JOB: Quote the lines below verbatim, the stretch from the line containing "Task: Click the letter В on the compass" through the line containing "point(186,276)", with both of those lines included.

(Data extracted from a collection)
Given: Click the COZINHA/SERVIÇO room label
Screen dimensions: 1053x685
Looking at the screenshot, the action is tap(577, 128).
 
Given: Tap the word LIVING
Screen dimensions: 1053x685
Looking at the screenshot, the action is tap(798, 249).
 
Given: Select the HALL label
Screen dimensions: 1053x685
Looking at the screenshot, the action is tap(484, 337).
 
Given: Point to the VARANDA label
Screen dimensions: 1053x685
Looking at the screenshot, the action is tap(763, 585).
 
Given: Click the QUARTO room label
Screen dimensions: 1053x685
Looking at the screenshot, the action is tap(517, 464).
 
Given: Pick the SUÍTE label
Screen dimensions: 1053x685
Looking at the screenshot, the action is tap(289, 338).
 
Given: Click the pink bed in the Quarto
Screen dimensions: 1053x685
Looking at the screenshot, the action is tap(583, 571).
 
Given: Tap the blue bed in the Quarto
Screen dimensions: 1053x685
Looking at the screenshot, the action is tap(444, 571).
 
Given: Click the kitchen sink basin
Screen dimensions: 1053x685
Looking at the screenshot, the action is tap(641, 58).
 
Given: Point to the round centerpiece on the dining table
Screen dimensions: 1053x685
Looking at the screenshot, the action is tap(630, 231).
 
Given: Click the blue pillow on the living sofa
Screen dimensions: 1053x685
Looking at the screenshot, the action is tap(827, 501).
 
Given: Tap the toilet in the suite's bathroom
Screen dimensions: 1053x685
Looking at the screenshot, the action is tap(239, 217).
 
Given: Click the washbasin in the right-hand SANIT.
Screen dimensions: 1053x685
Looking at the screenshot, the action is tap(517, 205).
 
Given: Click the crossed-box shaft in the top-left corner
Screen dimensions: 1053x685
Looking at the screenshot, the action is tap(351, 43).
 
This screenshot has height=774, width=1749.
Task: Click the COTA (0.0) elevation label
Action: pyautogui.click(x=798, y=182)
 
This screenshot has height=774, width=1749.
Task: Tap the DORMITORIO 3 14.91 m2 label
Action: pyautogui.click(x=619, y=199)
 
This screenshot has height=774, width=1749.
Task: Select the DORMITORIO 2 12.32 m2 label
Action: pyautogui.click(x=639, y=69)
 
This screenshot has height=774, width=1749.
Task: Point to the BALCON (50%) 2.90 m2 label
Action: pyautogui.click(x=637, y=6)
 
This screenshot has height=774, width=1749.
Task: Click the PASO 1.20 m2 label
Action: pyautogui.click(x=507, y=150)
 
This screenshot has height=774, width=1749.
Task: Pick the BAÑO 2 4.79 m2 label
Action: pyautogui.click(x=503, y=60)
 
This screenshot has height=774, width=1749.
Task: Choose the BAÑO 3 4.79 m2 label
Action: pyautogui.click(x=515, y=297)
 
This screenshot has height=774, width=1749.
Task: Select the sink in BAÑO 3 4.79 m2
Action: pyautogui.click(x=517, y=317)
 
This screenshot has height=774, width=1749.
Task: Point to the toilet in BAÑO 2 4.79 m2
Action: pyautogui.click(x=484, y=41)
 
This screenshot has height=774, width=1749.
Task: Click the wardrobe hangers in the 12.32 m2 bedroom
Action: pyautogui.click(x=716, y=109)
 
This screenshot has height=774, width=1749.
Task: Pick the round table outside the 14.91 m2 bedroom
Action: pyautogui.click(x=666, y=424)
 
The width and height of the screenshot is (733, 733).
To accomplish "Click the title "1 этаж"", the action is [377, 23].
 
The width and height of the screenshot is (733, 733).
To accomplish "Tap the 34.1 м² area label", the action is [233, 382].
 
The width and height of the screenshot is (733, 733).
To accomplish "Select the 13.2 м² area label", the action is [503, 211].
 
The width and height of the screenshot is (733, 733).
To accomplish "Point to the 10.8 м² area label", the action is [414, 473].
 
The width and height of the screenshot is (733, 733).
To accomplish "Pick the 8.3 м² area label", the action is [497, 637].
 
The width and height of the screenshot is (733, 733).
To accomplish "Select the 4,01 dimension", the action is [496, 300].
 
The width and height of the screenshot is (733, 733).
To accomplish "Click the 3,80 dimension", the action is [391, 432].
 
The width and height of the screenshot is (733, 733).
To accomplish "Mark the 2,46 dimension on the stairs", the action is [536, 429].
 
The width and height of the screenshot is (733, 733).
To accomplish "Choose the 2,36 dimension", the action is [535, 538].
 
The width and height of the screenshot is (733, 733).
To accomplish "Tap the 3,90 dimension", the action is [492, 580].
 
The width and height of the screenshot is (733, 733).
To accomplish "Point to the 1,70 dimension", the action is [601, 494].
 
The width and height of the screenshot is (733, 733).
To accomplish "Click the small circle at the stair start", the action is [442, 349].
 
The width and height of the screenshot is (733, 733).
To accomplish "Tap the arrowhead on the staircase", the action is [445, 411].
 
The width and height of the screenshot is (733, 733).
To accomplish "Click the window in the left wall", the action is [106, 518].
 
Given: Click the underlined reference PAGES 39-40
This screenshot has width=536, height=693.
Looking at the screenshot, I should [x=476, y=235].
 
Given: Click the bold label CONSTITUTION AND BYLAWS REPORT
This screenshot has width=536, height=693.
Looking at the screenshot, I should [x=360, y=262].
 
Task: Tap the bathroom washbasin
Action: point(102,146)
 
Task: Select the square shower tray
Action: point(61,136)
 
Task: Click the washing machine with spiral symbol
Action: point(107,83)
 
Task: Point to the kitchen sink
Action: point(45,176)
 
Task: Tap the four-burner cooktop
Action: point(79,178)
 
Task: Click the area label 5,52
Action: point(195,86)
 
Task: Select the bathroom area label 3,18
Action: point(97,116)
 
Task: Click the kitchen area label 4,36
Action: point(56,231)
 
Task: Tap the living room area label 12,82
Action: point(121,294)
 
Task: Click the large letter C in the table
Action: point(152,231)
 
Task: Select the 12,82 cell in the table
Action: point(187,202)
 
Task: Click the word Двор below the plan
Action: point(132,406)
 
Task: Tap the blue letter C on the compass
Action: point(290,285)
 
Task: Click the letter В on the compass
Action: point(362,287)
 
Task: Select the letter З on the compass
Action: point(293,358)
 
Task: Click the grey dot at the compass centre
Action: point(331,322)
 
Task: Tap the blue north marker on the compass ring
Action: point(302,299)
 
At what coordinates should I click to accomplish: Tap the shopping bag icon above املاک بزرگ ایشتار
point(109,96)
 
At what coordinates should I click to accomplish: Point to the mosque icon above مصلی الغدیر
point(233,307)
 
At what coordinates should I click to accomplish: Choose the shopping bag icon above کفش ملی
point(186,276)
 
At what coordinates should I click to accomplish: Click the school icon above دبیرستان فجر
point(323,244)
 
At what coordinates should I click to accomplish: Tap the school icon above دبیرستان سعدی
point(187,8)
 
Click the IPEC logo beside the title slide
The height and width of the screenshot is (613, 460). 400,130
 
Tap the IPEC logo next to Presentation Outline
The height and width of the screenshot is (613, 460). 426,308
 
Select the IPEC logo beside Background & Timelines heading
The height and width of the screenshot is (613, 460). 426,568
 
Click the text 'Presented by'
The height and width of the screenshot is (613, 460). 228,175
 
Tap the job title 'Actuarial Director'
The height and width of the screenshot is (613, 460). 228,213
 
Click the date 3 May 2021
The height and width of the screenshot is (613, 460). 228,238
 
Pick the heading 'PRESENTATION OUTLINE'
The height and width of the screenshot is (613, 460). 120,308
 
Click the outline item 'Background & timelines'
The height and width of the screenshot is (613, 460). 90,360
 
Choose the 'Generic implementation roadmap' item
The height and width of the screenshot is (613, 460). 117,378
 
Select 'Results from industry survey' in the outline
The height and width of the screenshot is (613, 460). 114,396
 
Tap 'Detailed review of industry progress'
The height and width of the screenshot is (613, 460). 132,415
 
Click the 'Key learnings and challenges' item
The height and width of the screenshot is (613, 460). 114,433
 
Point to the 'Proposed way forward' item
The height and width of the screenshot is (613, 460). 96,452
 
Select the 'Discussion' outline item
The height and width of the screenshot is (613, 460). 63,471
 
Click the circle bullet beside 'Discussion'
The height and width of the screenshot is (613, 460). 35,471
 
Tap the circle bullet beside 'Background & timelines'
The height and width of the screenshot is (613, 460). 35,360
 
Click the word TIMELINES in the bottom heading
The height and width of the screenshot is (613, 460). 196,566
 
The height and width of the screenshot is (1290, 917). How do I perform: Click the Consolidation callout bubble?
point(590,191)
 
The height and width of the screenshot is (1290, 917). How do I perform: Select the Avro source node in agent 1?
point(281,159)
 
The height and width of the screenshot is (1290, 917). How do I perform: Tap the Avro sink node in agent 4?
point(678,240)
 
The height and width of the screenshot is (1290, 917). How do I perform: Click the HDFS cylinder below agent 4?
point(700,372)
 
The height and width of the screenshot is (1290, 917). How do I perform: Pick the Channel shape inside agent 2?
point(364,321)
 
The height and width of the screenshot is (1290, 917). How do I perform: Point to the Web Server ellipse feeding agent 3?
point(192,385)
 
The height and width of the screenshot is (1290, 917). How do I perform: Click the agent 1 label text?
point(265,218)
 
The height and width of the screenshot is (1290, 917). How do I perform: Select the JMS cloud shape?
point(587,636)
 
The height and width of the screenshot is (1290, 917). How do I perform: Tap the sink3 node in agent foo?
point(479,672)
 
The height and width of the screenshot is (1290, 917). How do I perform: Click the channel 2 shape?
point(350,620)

EXPECTED ANSWER:
Task: Click the letter В on the compass
Action: point(362,287)
 
Task: Select the letter З on the compass
Action: point(293,358)
 
Task: Click the grey dot at the compass centre
Action: point(331,322)
 
Task: Tap the blue north marker on the compass ring
Action: point(302,299)
 
At what coordinates should I click to accomplish: Tap the shopping bag icon above املاک بزرگ ایشتار
point(109,96)
 
At what coordinates should I click to accomplish: Point to the mosque icon above مصلی الغدیر
point(233,307)
 
At what coordinates should I click to accomplish: Choose the shopping bag icon above کفش ملی
point(186,276)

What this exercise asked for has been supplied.